■ TO DO ■
Everything from the line containing "Informativa Privacy (88, 2086)" through the line containing "Quatre ans de" should be repeated exactly, and nothing else from the data.

■ MATERIAL FOR THE TASK ■
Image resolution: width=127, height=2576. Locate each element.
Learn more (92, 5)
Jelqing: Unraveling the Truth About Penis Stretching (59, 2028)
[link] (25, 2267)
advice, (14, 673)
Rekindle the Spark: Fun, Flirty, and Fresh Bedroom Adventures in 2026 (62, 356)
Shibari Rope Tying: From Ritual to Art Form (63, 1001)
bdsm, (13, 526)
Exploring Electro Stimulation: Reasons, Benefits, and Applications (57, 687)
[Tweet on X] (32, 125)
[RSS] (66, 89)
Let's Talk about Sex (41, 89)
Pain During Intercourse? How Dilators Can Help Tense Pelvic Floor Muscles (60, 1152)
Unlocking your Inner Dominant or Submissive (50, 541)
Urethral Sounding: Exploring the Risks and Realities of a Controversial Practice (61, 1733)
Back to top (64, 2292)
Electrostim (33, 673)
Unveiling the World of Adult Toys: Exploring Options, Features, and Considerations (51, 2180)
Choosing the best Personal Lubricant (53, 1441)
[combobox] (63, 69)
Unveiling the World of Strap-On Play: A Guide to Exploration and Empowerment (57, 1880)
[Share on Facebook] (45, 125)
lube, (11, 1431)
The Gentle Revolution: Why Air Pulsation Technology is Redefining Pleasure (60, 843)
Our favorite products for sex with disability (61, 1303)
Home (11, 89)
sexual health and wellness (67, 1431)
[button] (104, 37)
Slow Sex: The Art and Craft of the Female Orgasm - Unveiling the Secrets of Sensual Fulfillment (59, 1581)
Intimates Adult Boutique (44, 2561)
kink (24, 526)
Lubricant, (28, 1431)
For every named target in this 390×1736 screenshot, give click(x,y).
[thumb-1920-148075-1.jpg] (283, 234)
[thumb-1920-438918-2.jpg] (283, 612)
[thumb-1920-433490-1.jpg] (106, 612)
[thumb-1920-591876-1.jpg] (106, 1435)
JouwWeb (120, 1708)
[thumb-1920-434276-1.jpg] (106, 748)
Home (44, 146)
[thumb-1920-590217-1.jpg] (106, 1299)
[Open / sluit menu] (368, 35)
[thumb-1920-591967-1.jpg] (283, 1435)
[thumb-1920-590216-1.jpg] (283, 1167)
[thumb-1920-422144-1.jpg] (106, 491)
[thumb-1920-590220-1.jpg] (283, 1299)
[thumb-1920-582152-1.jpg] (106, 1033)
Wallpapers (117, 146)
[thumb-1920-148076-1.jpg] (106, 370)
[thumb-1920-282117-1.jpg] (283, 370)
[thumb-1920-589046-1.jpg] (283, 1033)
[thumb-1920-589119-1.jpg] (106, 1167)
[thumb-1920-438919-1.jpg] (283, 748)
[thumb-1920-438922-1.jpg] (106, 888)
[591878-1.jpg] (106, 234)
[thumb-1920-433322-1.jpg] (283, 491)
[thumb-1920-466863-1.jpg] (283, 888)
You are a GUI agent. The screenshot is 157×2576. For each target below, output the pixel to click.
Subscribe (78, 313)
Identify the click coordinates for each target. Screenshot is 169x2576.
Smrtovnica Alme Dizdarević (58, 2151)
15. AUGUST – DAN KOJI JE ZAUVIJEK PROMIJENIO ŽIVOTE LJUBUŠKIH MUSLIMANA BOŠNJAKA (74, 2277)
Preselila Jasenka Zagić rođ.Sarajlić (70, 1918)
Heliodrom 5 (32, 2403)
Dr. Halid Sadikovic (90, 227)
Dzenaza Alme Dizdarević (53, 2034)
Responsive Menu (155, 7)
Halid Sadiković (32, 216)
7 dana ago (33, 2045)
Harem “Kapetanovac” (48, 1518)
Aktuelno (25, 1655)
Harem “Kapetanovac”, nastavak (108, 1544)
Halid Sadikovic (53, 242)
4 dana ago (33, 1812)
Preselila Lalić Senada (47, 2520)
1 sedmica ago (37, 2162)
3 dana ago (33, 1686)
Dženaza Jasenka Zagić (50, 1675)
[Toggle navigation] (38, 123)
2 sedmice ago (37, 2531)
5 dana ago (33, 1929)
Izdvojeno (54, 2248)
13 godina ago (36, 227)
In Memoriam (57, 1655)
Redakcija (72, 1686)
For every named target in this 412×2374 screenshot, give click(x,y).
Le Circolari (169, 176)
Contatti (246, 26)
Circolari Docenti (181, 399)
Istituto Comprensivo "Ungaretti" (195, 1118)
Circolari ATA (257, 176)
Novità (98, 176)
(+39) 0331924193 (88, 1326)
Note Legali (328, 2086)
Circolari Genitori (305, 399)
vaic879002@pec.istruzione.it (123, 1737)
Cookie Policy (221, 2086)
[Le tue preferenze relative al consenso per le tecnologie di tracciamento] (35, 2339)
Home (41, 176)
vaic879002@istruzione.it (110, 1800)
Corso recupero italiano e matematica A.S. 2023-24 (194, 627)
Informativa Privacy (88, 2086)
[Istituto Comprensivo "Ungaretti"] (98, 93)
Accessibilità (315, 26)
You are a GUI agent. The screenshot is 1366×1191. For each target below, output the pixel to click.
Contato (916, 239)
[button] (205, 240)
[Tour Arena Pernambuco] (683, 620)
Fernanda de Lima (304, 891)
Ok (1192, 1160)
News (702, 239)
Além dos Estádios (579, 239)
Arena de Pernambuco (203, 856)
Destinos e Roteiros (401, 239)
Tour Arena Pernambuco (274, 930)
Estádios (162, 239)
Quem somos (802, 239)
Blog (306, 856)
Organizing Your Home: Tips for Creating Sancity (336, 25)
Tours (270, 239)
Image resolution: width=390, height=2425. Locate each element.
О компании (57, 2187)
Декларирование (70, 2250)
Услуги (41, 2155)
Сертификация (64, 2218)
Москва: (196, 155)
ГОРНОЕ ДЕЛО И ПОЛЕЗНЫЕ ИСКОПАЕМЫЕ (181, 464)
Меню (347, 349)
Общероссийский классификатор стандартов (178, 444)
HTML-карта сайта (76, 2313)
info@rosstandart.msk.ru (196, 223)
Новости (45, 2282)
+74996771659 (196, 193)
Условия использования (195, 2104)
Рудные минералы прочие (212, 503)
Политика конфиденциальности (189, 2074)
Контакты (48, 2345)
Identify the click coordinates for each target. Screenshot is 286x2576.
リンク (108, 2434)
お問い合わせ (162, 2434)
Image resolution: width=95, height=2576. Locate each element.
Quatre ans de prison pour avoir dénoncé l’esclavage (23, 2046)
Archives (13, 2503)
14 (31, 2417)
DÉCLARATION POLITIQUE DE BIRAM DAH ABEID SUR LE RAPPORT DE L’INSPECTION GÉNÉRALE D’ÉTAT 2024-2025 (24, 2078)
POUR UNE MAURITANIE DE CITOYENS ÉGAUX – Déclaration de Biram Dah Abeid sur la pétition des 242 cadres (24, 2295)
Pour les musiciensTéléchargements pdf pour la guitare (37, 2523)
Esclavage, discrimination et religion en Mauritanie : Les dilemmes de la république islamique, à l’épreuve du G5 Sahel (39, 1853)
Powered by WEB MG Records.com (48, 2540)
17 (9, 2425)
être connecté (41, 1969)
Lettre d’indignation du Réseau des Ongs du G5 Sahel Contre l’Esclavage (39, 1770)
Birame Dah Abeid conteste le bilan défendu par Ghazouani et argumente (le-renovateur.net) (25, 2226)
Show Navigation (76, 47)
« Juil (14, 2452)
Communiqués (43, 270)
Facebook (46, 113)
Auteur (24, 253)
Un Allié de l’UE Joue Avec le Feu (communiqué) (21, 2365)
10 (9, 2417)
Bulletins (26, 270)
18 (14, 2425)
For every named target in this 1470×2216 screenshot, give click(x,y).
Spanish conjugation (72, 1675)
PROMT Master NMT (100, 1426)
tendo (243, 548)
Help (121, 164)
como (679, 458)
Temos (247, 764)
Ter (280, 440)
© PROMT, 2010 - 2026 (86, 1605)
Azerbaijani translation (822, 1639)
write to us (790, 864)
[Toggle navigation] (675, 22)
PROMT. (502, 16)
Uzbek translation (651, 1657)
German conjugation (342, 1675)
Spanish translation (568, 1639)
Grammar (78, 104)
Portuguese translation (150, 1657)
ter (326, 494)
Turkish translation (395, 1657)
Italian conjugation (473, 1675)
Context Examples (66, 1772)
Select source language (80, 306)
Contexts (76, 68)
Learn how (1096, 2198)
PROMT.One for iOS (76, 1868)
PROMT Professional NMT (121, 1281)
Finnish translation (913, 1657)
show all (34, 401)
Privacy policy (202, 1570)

■ YOUR RESPONSE ■
Informativa Privacy (88, 2086)
[Istituto Comprensivo "Ungaretti"] (98, 93)
Accessibilità (315, 26)
You are a GUI agent. The screenshot is 1366×1191. For each target below, output the pixel to click.
Contato (916, 239)
[button] (205, 240)
[Tour Arena Pernambuco] (683, 620)
Fernanda de Lima (304, 891)
Ok (1192, 1160)
News (702, 239)
Além dos Estádios (579, 239)
Arena de Pernambuco (203, 856)
Destinos e Roteiros (401, 239)
Tour Arena Pernambuco (274, 930)
Estádios (162, 239)
Quem somos (802, 239)
Blog (306, 856)
Organizing Your Home: Tips for Creating Sancity (336, 25)
Tours (270, 239)
Image resolution: width=390, height=2425. Locate each element.
О компании (57, 2187)
Декларирование (70, 2250)
Услуги (41, 2155)
Сертификация (64, 2218)
Москва: (196, 155)
ГОРНОЕ ДЕЛО И ПОЛЕЗНЫЕ ИСКОПАЕМЫЕ (181, 464)
Меню (347, 349)
Общероссийский классификатор стандартов (178, 444)
HTML-карта сайта (76, 2313)
info@rosstandart.msk.ru (196, 223)
Новости (45, 2282)
+74996771659 (196, 193)
Условия использования (195, 2104)
Рудные минералы прочие (212, 503)
Политика конфиденциальности (189, 2074)
Контакты (48, 2345)
Identify the click coordinates for each target. Screenshot is 286x2576.
リンク (108, 2434)
お問い合わせ (162, 2434)
Image resolution: width=95, height=2576. Locate each element.
Quatre ans de prison pour avoir dénoncé l’esclavage (23, 2046)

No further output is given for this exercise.